* Material supplied:
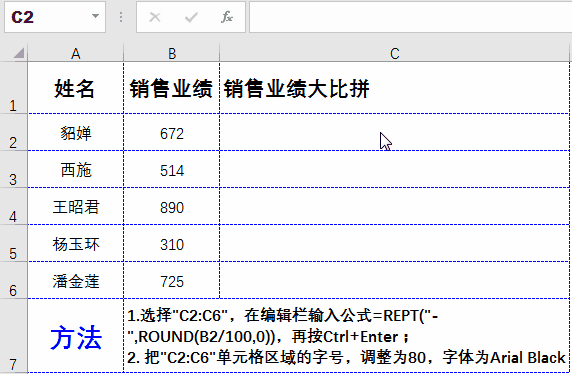Select column C header
The width and height of the screenshot is (572, 374).
coord(394,54)
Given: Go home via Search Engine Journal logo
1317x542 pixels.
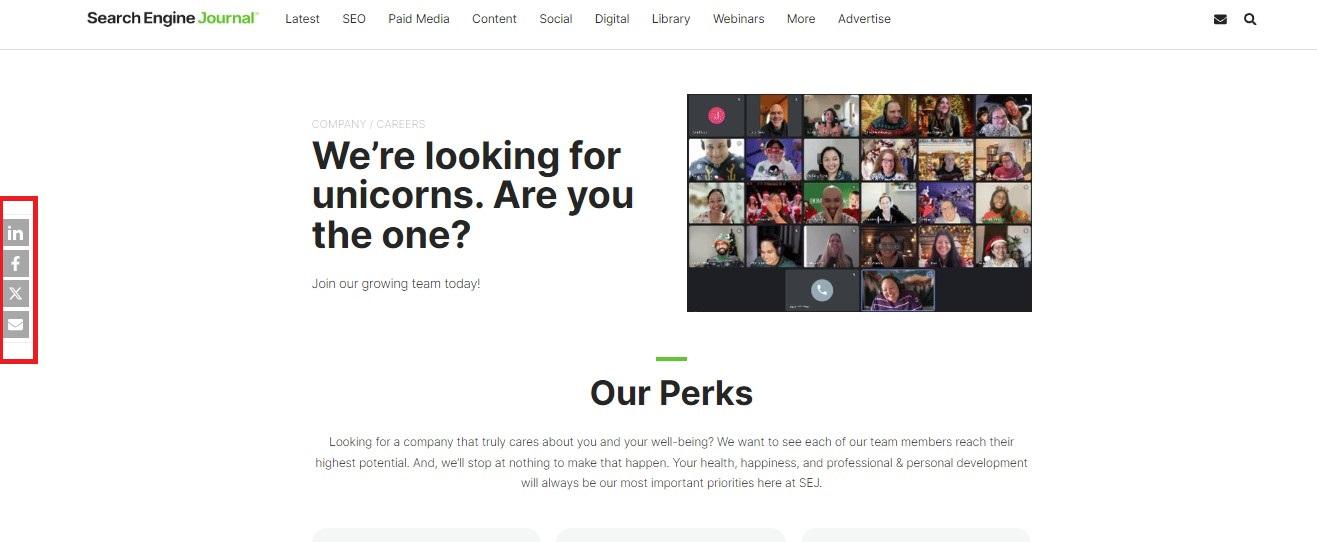Looking at the screenshot, I should [x=172, y=18].
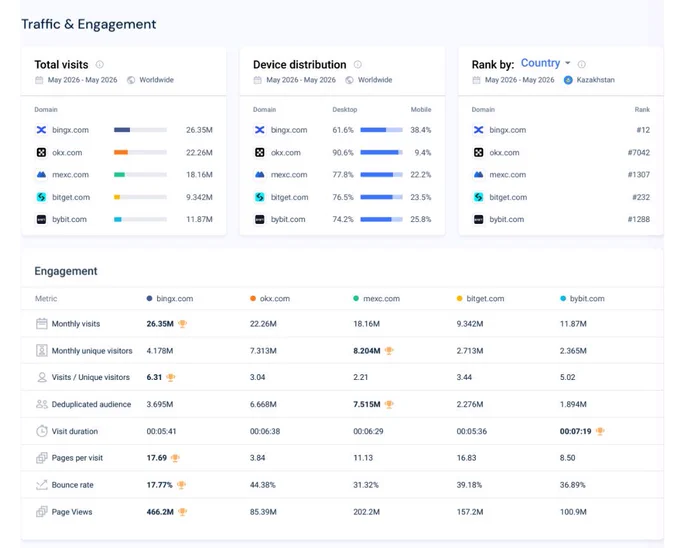
Task: Click the bitget.com logo in the Rank list
Action: (478, 197)
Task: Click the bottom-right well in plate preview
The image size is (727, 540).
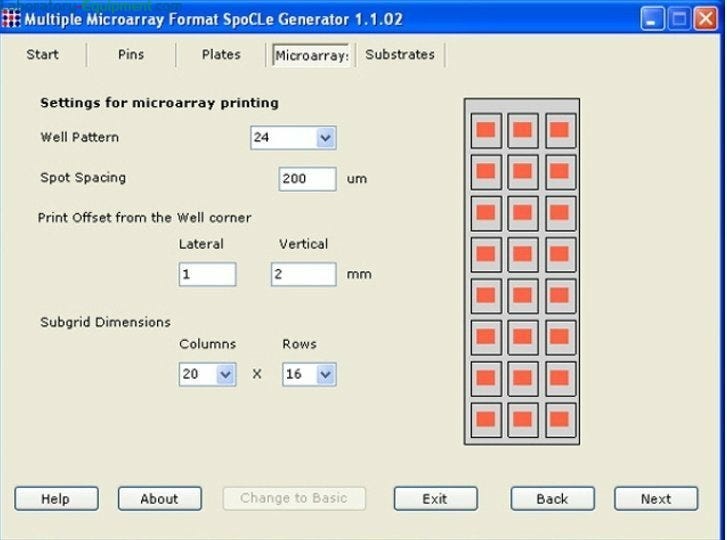Action: point(560,418)
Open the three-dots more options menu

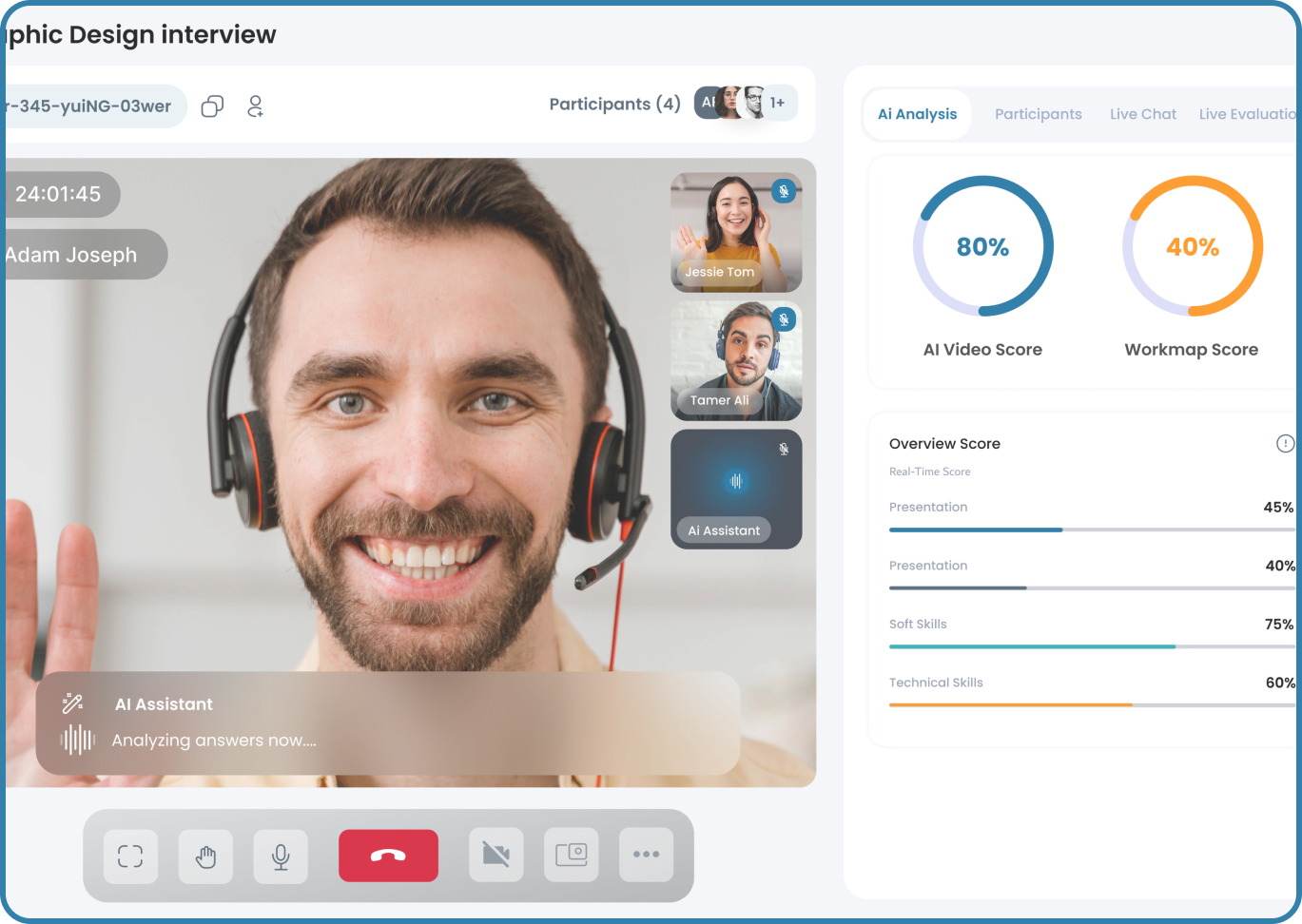pos(646,855)
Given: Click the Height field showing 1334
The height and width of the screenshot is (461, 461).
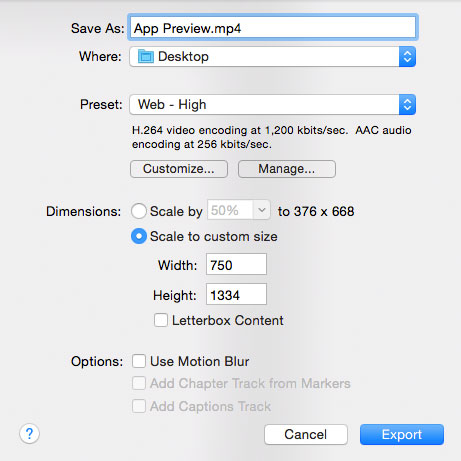Looking at the screenshot, I should [236, 294].
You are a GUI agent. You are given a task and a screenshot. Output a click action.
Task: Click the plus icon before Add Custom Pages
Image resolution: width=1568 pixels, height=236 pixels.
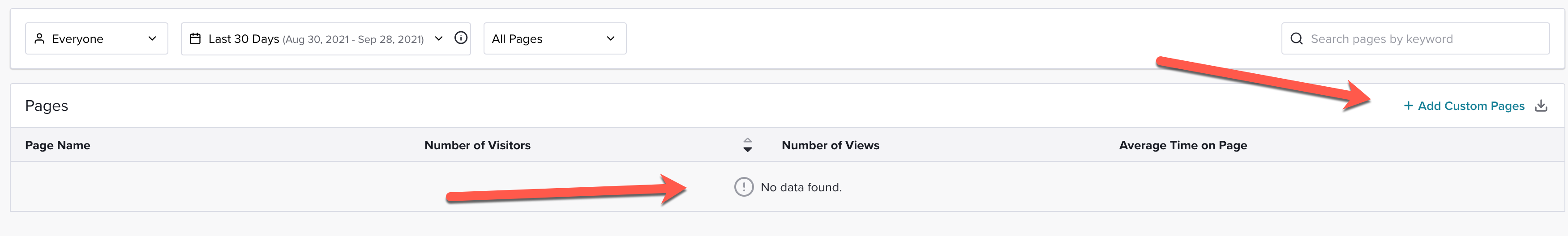[x=1408, y=106]
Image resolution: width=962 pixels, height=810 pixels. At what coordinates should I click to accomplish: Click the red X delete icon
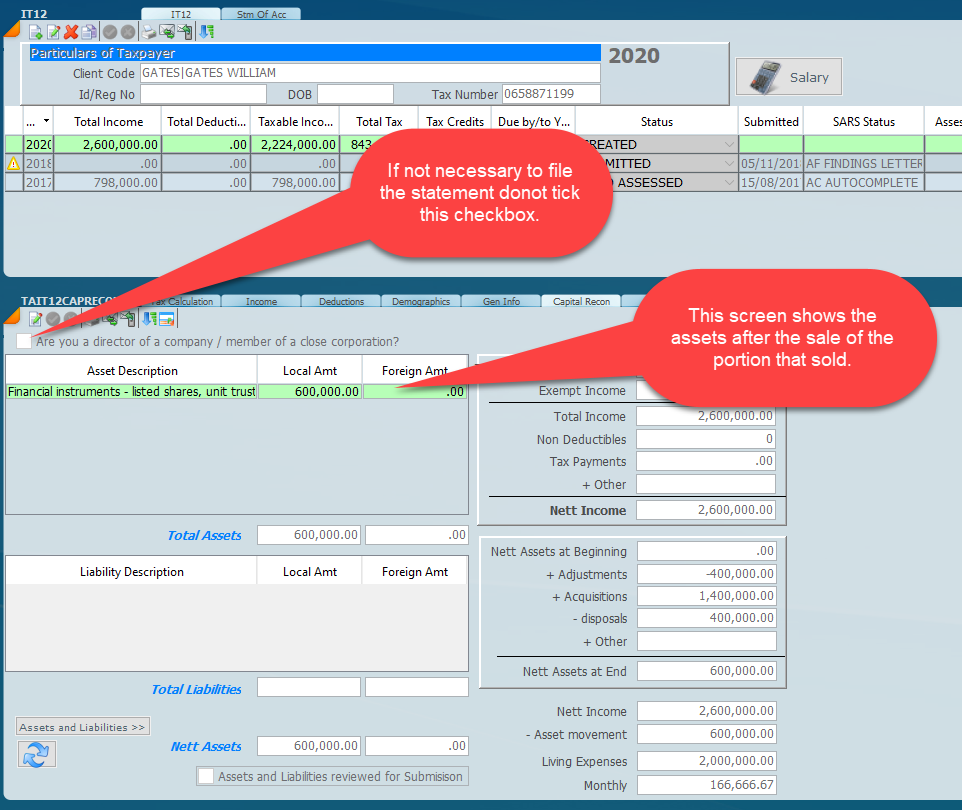(71, 32)
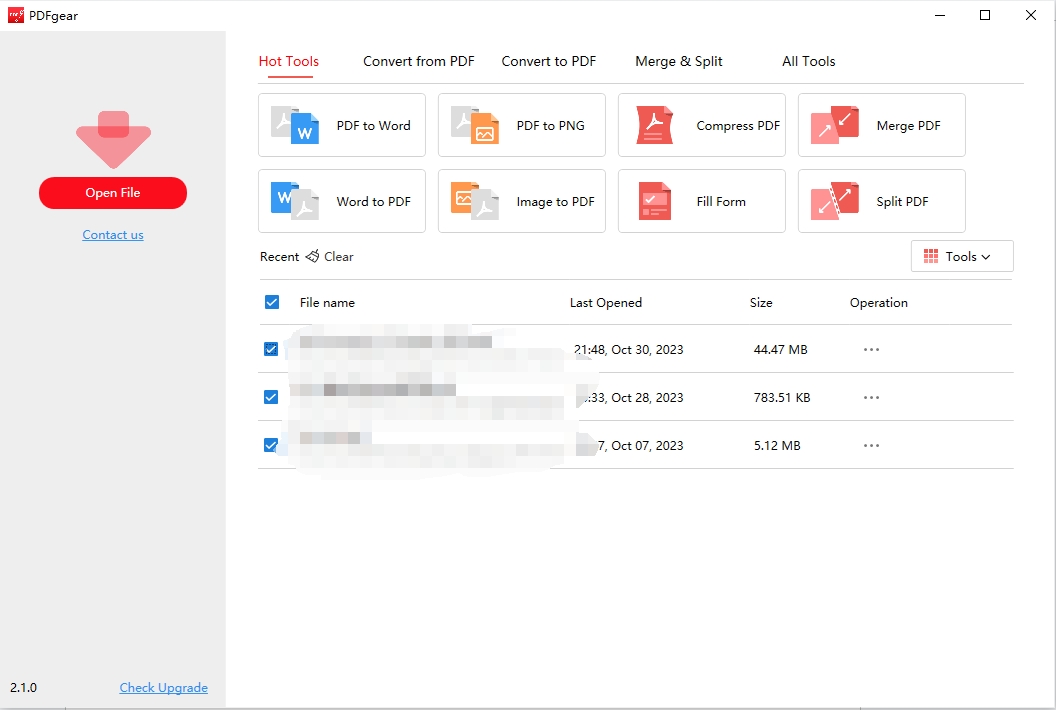The image size is (1056, 710).
Task: Launch the Merge PDF tool
Action: click(881, 125)
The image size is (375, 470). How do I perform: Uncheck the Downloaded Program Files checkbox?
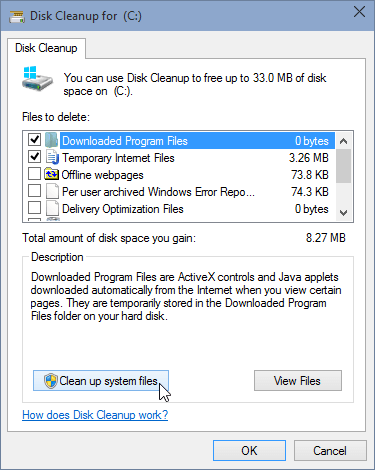[34, 139]
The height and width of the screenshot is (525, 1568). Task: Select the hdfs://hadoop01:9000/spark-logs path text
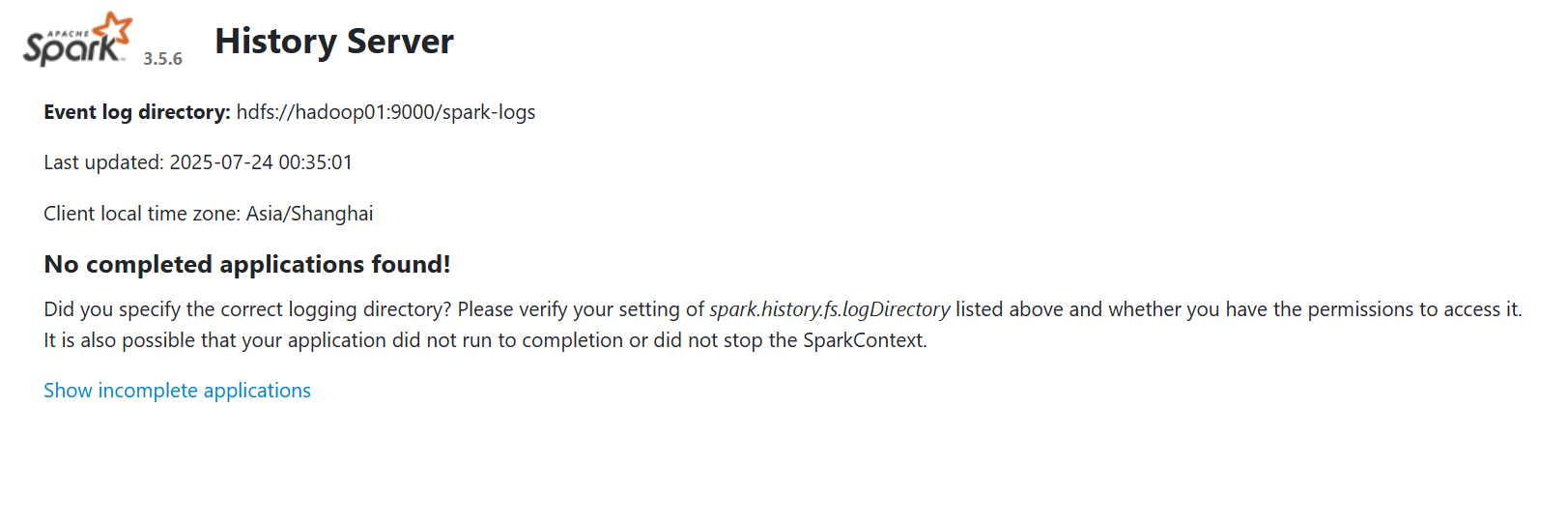click(385, 112)
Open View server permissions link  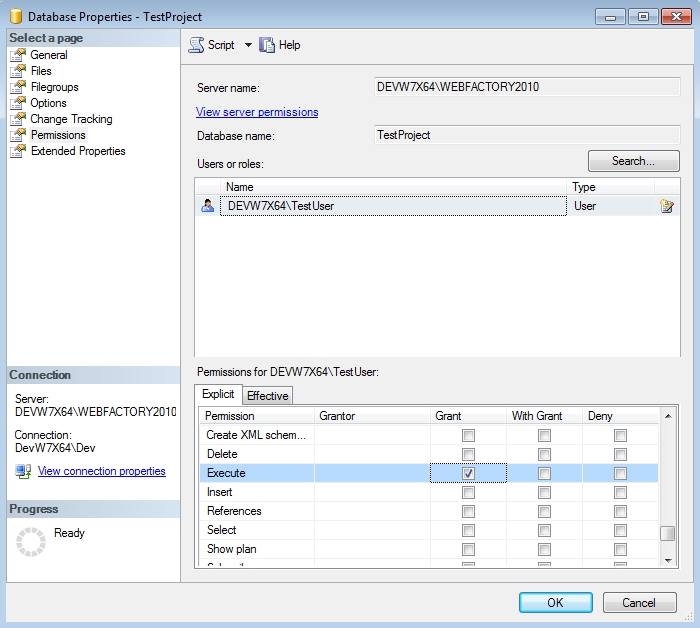pyautogui.click(x=257, y=112)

* Prompt: Print the part of the listing above that opens with the line containing "Given: Go home via Search Engine Journal logo" and closes with the line containing "Task: Click the bottom-right". Copy it exactly, both ends included, and omit the pictures.

* Solution to this exercise:
Given: Go home via Search Engine Journal logo
1317x542 pixels.
Looking at the screenshot, I should [x=172, y=18].
Task: Click the bitget.com logo in the Rank list
Action: (478, 197)
Task: Click the bottom-right well in plate preview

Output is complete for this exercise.